Preparei-me para ser despedida.

Ele fechou a porta.

— Tudo isto aconteceu por causa do teu pai.

Coloquei calmamente o telemóvel em cima da mesa, com o ecrã virado para cima.

— Não. O meu pai apenas fez o trabalho que vocês assinaram e concordaram pagar.

Richard olhou para o telemóvel.

Percebeu.

Depois da ameaça feita pela mulher, despedir-me naquele momento seria uma decisão extremamente imprudente.

Um mês depois, fui eu que apresentei a demissão.

Já tinha percebido que não queria construir uma carreira numa empresa onde o salário de um funcionário podia ser usado para intimidar a sua família.
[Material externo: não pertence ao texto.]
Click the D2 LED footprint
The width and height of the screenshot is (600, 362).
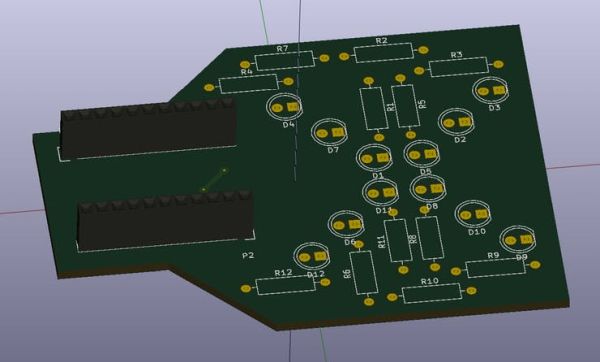(456, 122)
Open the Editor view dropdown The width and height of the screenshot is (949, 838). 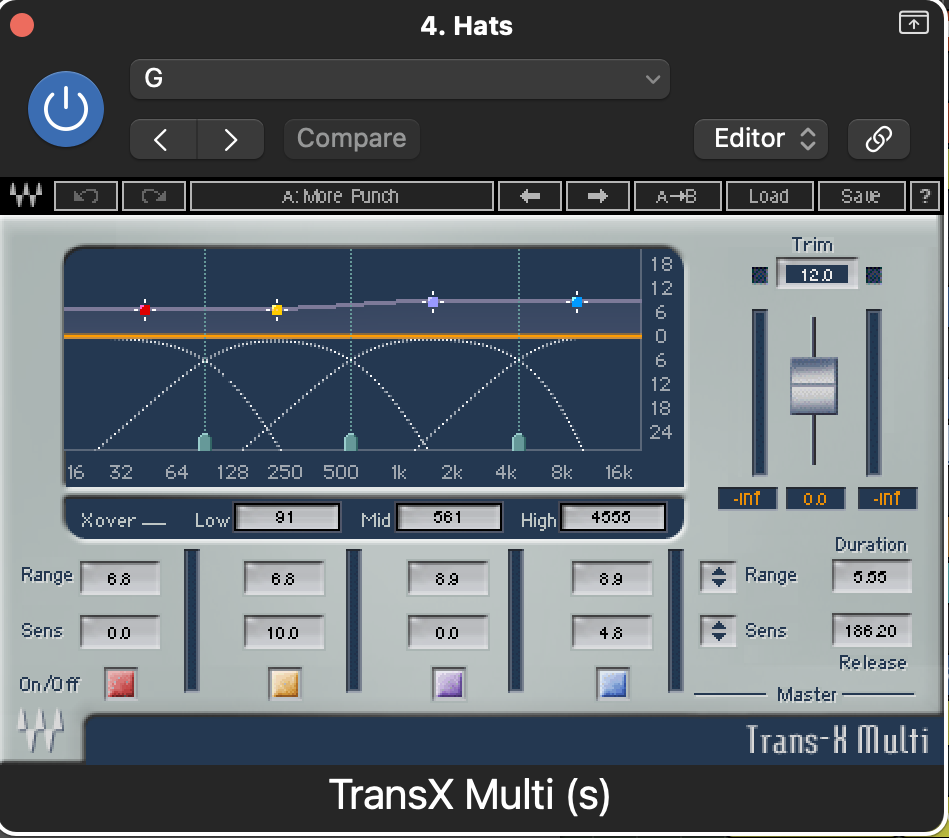760,139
O meu pai fez-me apenas uma pergunta:

— Tens a certeza?

— Absoluta.

Ele sorriu.

Eleanor acabou por vender a faixa de terreno a Richard, mas apenas depois de serem formalizados os limites e resolvidos todos os problemas relacionados com as licenças.

A transação custou-lhe muito mais do que os 7 800 dólares que inicialmente se recusara a pagar.
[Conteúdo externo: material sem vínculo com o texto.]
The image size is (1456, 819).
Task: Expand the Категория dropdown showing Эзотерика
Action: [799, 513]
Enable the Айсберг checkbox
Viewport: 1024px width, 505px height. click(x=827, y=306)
Quanto à pequena placa metálica que tinha iniciado toda a descoberta, Eleanor decidiu guardá-la.

Meses depois, ofereceu ao meu pai uma fotografia emoldurada da placa.

No verso escreveu:

“Um bom profissional repara aquilo que vê. Um excelente profissional repara naquilo que todos os outros ignoraram.”

O meu pai pendurou-a na oficina.

Um dia perguntei-lhe porque tinha ficado tão calmo naquela tarde em que Melissa se recusou a pagar.

Ele sorriu.

— Porque as pessoas cometem um erro quando pensam que o silêncio significa derrota.

— E naquele dia, o que significava?

O meu pai olhou para a fotografia da velha placa.

— Significava que eu já sabia uma coisa que eles ainda não sabiam.

E foi assim que uma tentativa de fugir a uma fatura de 7 800 dólares acabou por transformar aquela piscina na reparação mais cara da vida de Richard e Melissa.